◆ Questions to answer
a) Decide whether each statement agrees with the piece on Silas House, answering yes or no and quoting the words of the piece that decide it: (i) The Duggins Prize includes a cash prize of $5,000. (ii) Silas House is the author of eight novels. (iii) House's play This Is My Heart for You won the Storylines Prize.
b) Reproduce the piece on Silas House word for word, starting with "4 Questions with" and going on through "prize of $5,000.".

◆ Text passage

4 Questions with Duggins Prize Winner Silas House
Author: Mai Tran
June 10, 2022
Dedicated to the memory of author and journalist Jim Duggins, the Duggins Prize honors LGBTQ-identified authors who have published multiple novels, built a strong reputation and following, and show promise to continue publishing high quality work for years to come. This award is made possible by the James Duggins, PhD Fund for Outstanding Mid-Career LGBTQ Novelists, a fund of the Horizons Foundation, and includes a cash prize of $5,000.
Silas House is the New York Times bestselling author of seven novels, one book of creative nonfiction, and three plays. His work has been published in The New York Times, The Atlantic, The Advocate, Time, and many other publications. House is a former commentator for NPR’s “All Things Considered”. His writing and activism often tackles LGBTQ discrimination and environmental injustice, as well as exploring the concept of created family. His honors include the Storylines Prize from the New York Public Library/NAV Foundation, the Appalachian Book of the Year, and EB White Honor Award, the Intellectual Freedom Prize, and many others. His play, This Is My Heart for You, about the LGBTQ experience in Appalachia, won the Karen Willis Award for Excellence in Theatre for Social Justice. As a music journalist House has worked with artists like Kacey Musgraves, Kris Kristofferson, Jason Isbell, and many others. House serves on the fiction faculty at the Naslund-Mann Graduate School of Creative Writing and as the National Endowment of the Humanities Chair at Berea College. His latest book, Lark Ascending, will be published in September.

(Records contained in a dataset)
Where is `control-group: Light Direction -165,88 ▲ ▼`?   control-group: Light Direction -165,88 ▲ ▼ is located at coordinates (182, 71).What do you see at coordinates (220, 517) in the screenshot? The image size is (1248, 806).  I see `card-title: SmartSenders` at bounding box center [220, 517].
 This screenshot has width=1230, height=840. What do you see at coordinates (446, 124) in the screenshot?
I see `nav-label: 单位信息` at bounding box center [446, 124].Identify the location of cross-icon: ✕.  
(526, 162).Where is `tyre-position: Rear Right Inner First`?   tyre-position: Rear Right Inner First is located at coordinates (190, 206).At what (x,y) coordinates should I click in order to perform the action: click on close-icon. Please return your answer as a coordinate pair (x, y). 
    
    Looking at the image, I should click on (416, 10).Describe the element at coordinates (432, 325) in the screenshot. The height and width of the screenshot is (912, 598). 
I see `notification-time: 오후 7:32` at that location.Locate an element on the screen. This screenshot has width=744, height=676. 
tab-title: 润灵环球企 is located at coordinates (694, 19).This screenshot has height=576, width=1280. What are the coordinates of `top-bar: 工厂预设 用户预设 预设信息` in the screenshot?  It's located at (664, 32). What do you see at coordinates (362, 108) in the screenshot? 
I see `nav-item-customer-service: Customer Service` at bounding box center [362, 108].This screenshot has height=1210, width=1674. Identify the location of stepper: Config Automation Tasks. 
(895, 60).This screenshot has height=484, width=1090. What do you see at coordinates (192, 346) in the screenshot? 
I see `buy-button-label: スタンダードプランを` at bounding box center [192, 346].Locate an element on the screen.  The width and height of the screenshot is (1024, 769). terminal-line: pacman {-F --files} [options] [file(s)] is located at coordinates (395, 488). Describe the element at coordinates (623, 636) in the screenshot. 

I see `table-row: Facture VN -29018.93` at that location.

◆ Results for each task
a)
(i) Yes: "includes a cash prize of $5,000"
(ii) No: "author of seven novels"
(iii) No: "won the Karen Willis Award for Excellence in Theatre for Social Justice"

b)
4 Questions with Duggins Prize Winner Silas House
Author: Mai Tran
June 10, 2022
Dedicated to the memory of author and journalist Jim Duggins, the Duggins Prize honors LGBTQ-identified authors who have published multiple novels, built a strong reputation and following, and show promise to continue publishing high quality work for years to come. This award is made possible by the James Duggins, PhD Fund for Outstanding Mid-Career LGBTQ Novelists, a fund of the Horizons Foundation, and includes a cash prize of $5,000.